On 14th June we were back at Ickenthwaite Forest, in Cumbria, to film the sequence when the Swallows visit the Charcoal Burners.
‘He doesn’t look much like a son.’ The real Young Billy was almost indistinguishable from the actor. He seemed to take a wry interest in the filming but what he thought of us, of the crew, I dread to think. We were aliens on his planet. Terribly bossy ones.
Our polystrene coffee cups look so out of place. They were. How much had changed in the art of producing charcoal between 1973 and 1929 when Arthur Ransome set our story?
The Call Sheet for the day scheduled Scene 110 with the adder, but I recorded in my diary that we had completed that the previous day. I must have meant my part in it. The Director, Claude Whatham, was probably using the time to pick-up the shots of Young Billy working with his dampened fire.
Much later, when I asked Claude what made a good director he said, ‘You need to use your time well.’ This probably makes you an employable director, but I think Claude had other assets.

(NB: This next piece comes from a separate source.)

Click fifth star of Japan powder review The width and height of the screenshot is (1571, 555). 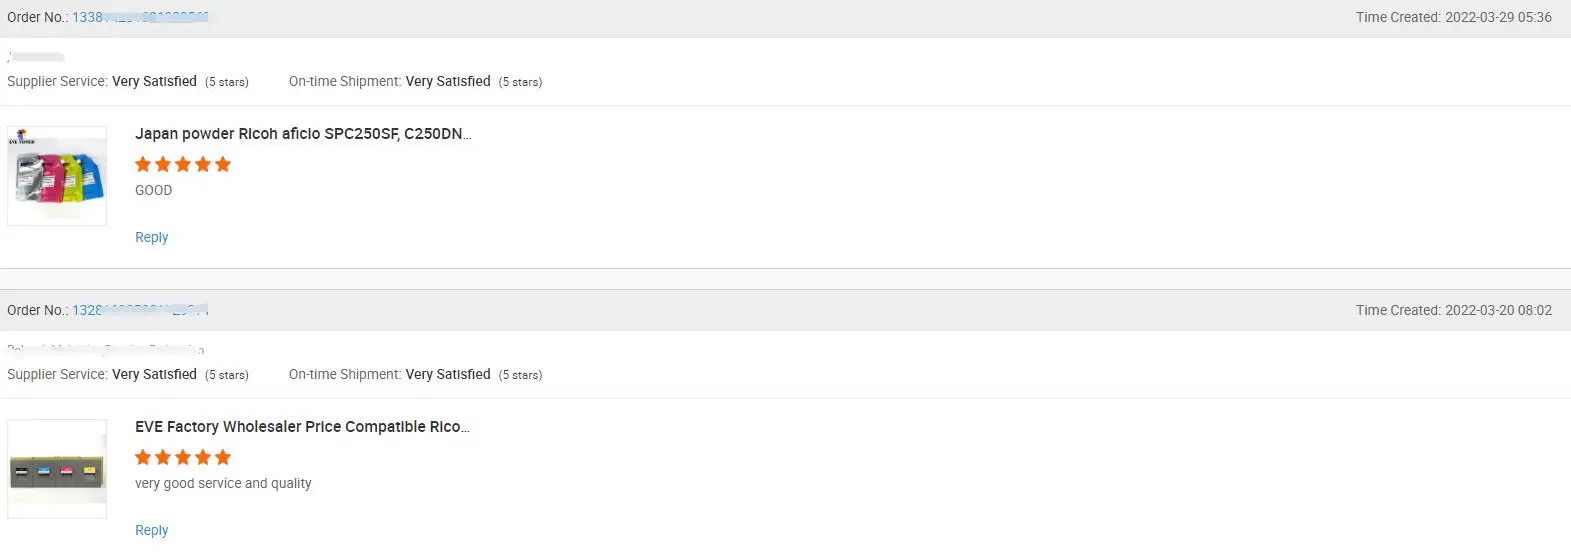click(x=223, y=164)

We all adored him for one thing, and would do anything for him. We knew that he wanted us to keep going, no matter what happened. Susan really did leave her basket behind at the Charcoal Burners’. When Old Billy called her, she was truly taken aback and sweetly ran to collect it. It’s something that rings true, a natural quality that Claude brought to the film.

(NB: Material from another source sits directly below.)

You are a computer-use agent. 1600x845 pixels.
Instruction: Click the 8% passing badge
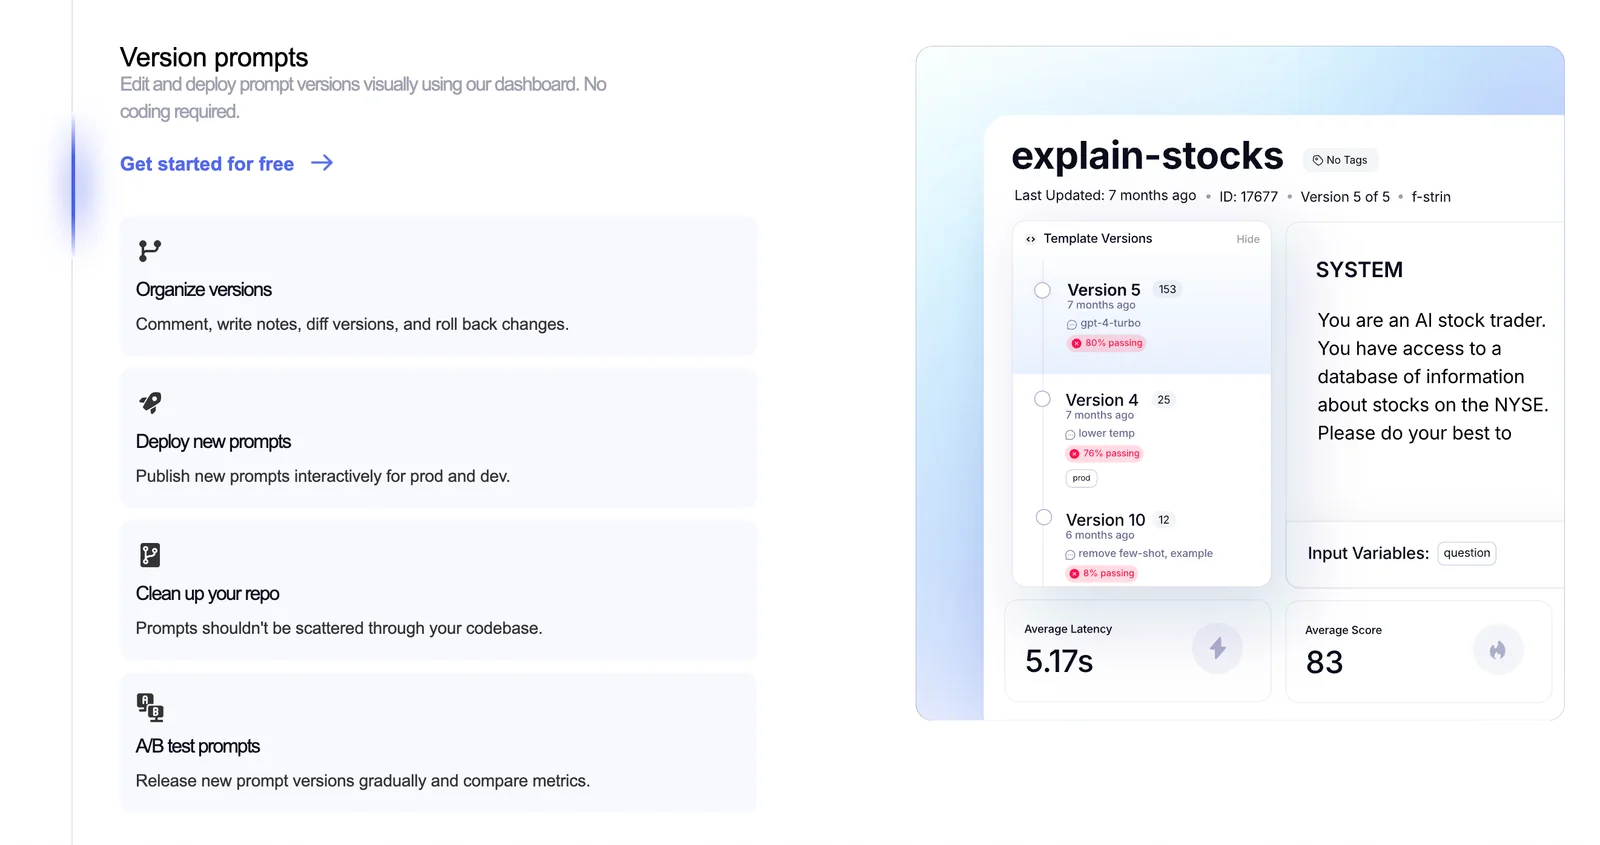coord(1102,573)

The interior of the hut must have been tricky to light. I think we had a real fire burning in the stone grate and Claude was keen for the scene to be atmospherically smoky. The wood smoke itself was fine but the crew were working with smoke guns, since they were more directional and considered more controllable. The acrid fumes produced by their oil canisters choked me but Jack Woolgar was absolutely stoic and kept our attention. I loved drawing with the charcoal. I wish I had drawn him. Apart from the amount of smoke it was lovely inside the mossy wigwam. I could have stayed there quite happily. It was nice and warm.
Albert Clarke, our Stills Photographer, later gave us his unwanted contact sheets to stick in the scrap-books we kept of the filming. Amongst them are these photos he took of the Producer Richard Pilbrow with the charcoal burners of Ickenthwaite Forest.
Audrey Steeley told me that the older chacoal burner is Jack Allonby who lived at Spark bridge, a well known local character. However, Myles Dickinson has written in to say that it is Norman Allonby, Jack’s brother, who lived at Bandrake Head. Audrey thinks the other chap could be Bill Norris, who was an authority on charcoal burning and also from Spark bridge, but that the picture doesn’t look much like him. I think it might be Bill Allonby, Jack’s brother. Does anyone else remember them?